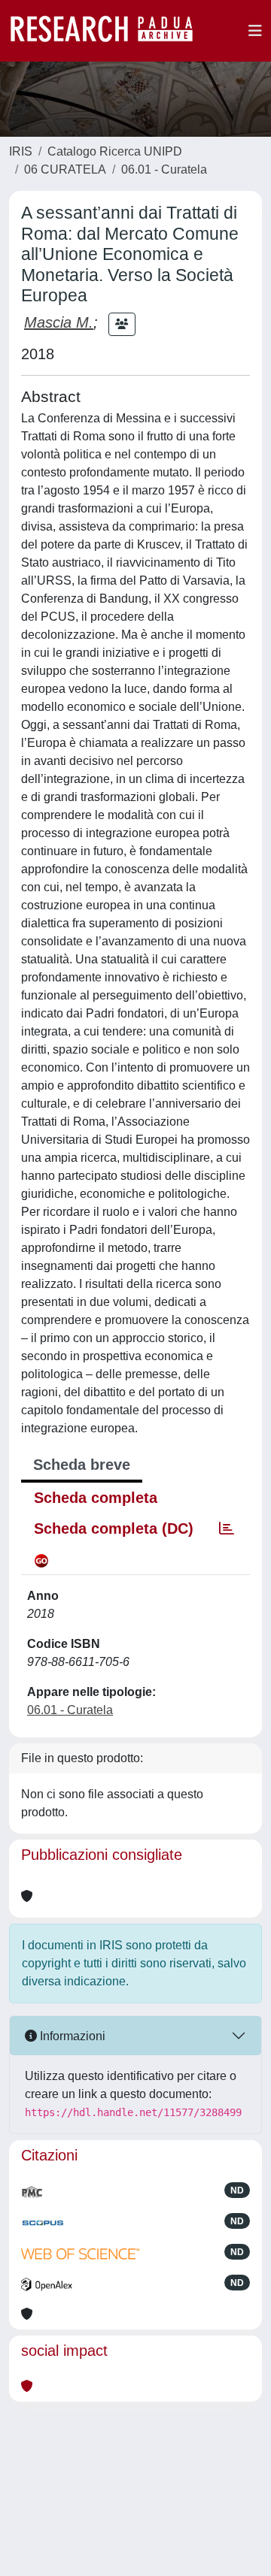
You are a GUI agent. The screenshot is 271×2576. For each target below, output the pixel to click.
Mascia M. (58, 322)
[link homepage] (109, 31)
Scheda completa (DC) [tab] (113, 1528)
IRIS (20, 151)
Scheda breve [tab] (81, 1464)
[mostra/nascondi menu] (255, 30)
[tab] (226, 1528)
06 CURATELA (65, 169)
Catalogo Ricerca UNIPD (114, 151)
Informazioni (71, 2036)
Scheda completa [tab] (95, 1497)
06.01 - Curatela (164, 169)
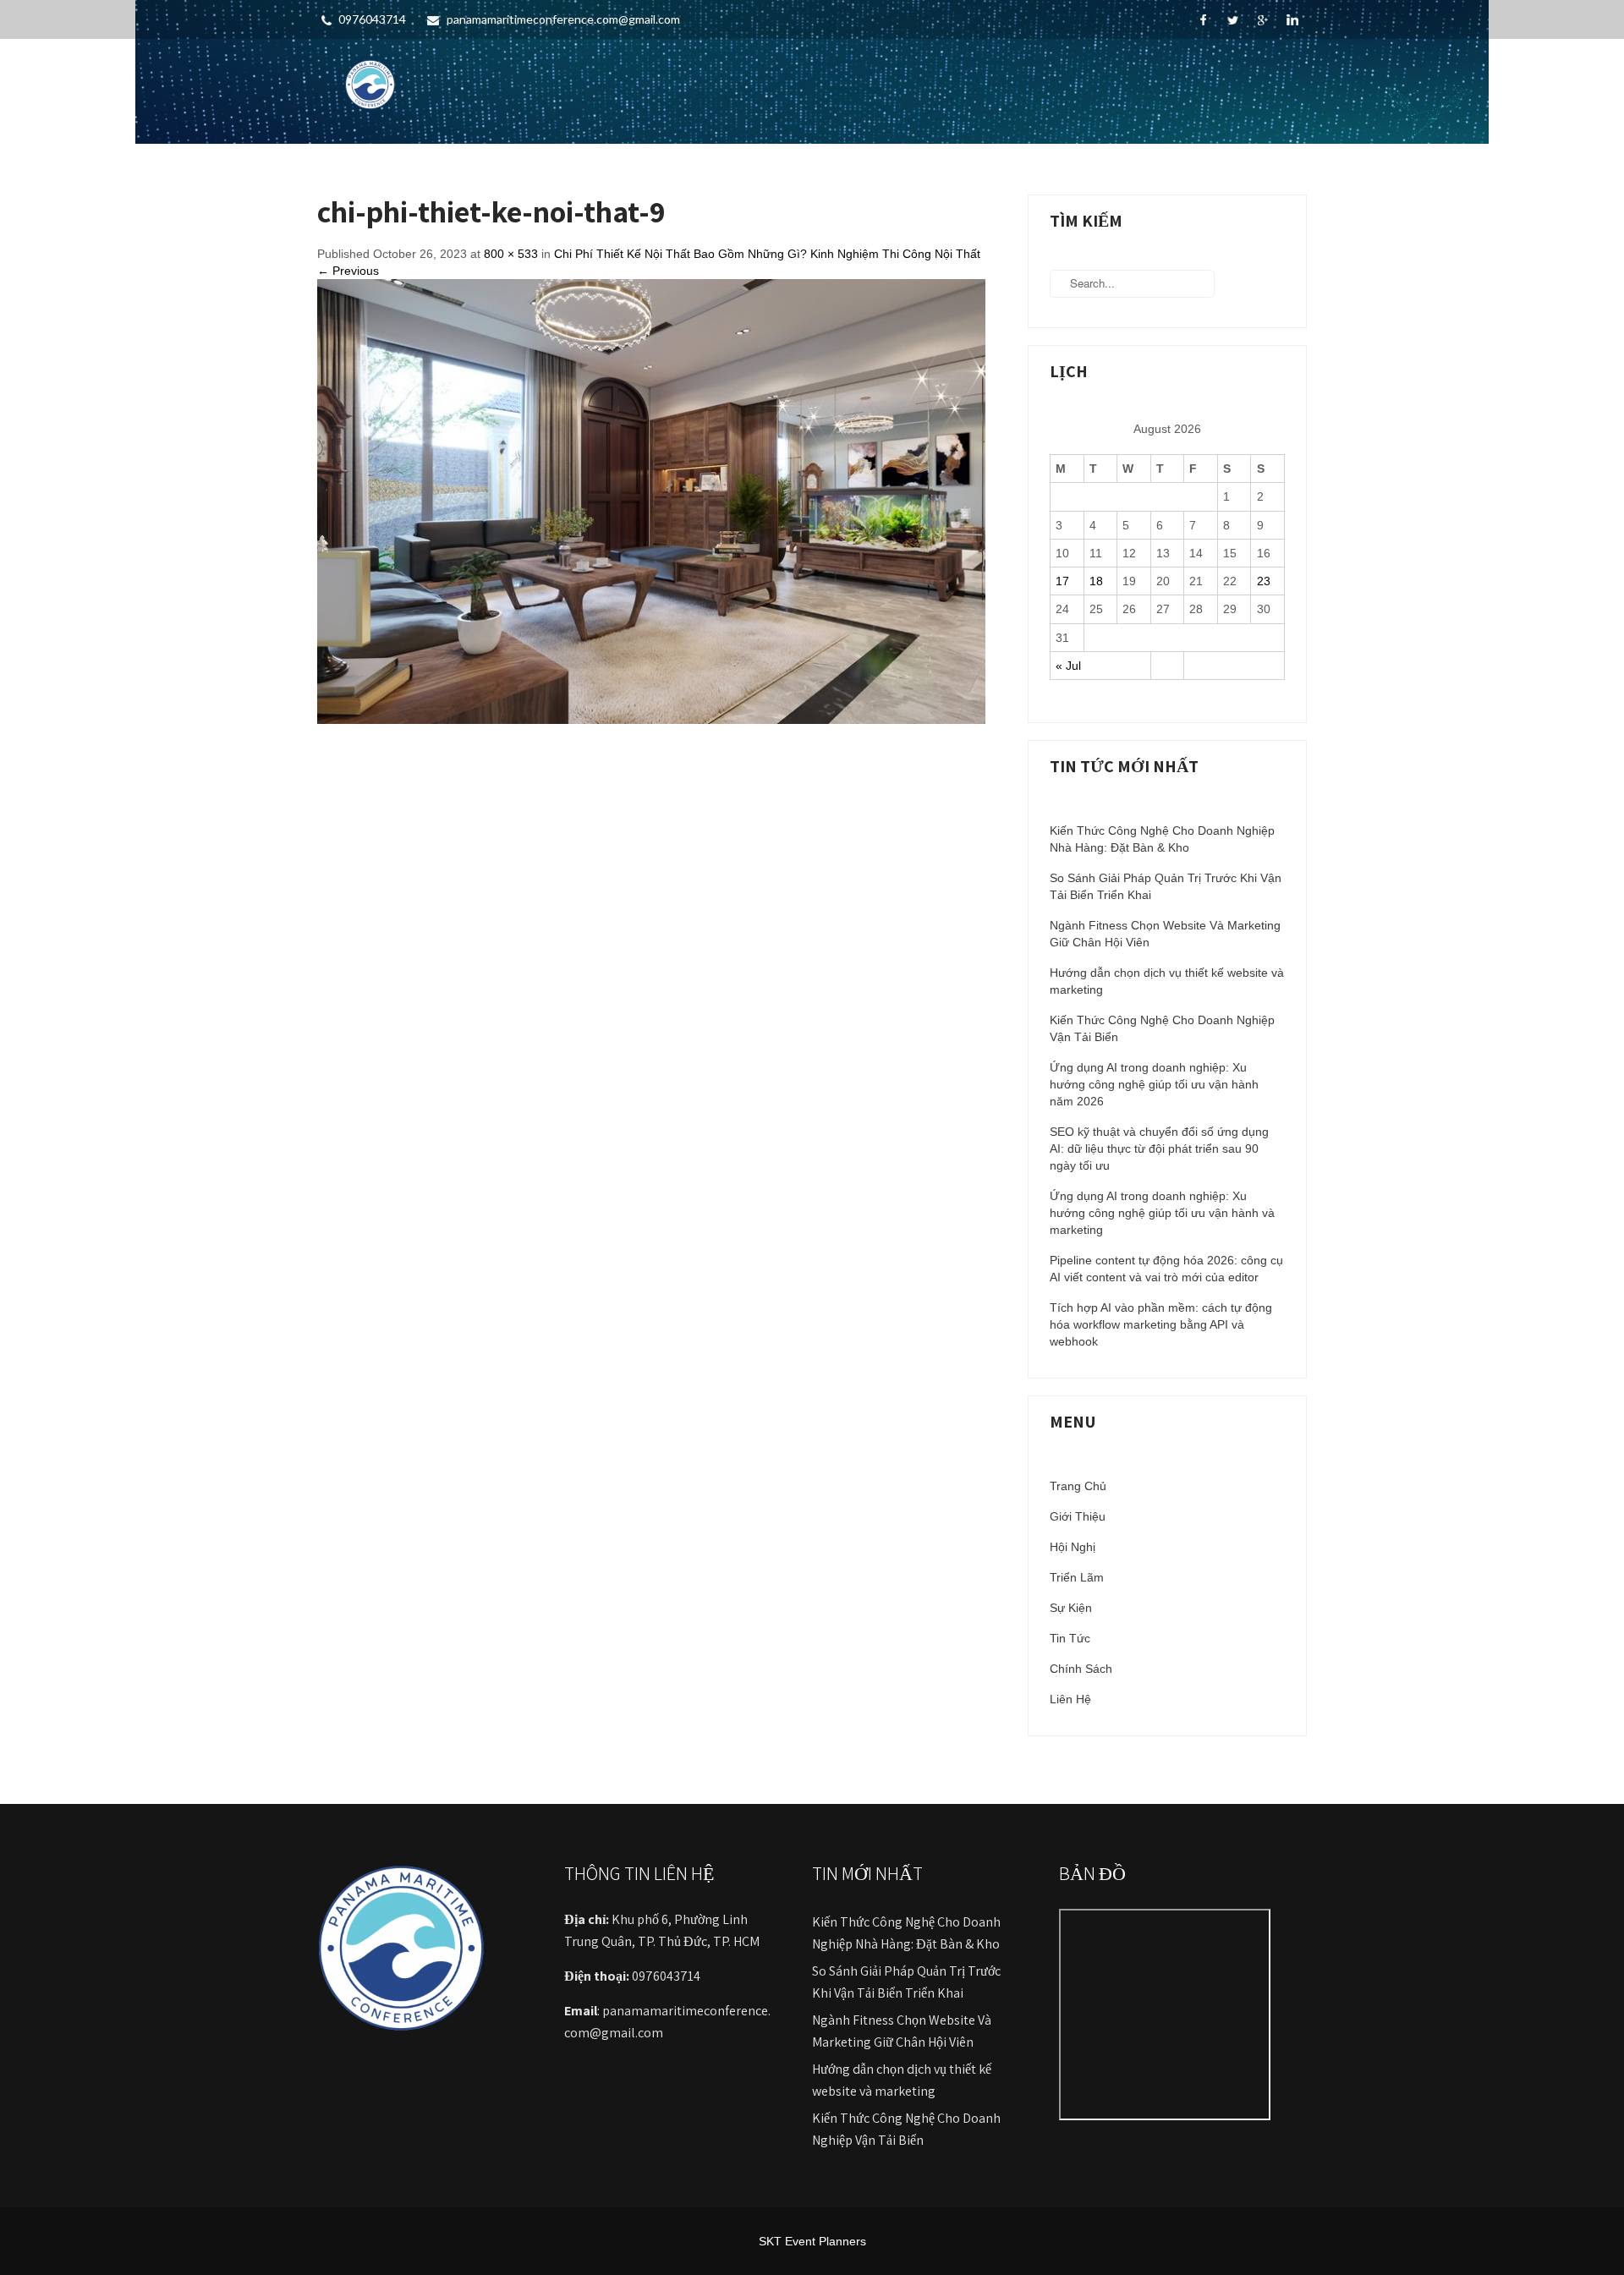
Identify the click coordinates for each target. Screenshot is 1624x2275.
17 (1062, 581)
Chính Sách (1081, 1668)
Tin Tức (1070, 1638)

# # # # #

What you need to do >> If a line in the records contains the word "Scheda", copy it.

Expected answer >>
Scheda completa (DC) [tab] (113, 1528)
Scheda breve [tab] (81, 1464)
Scheda completa [tab] (95, 1497)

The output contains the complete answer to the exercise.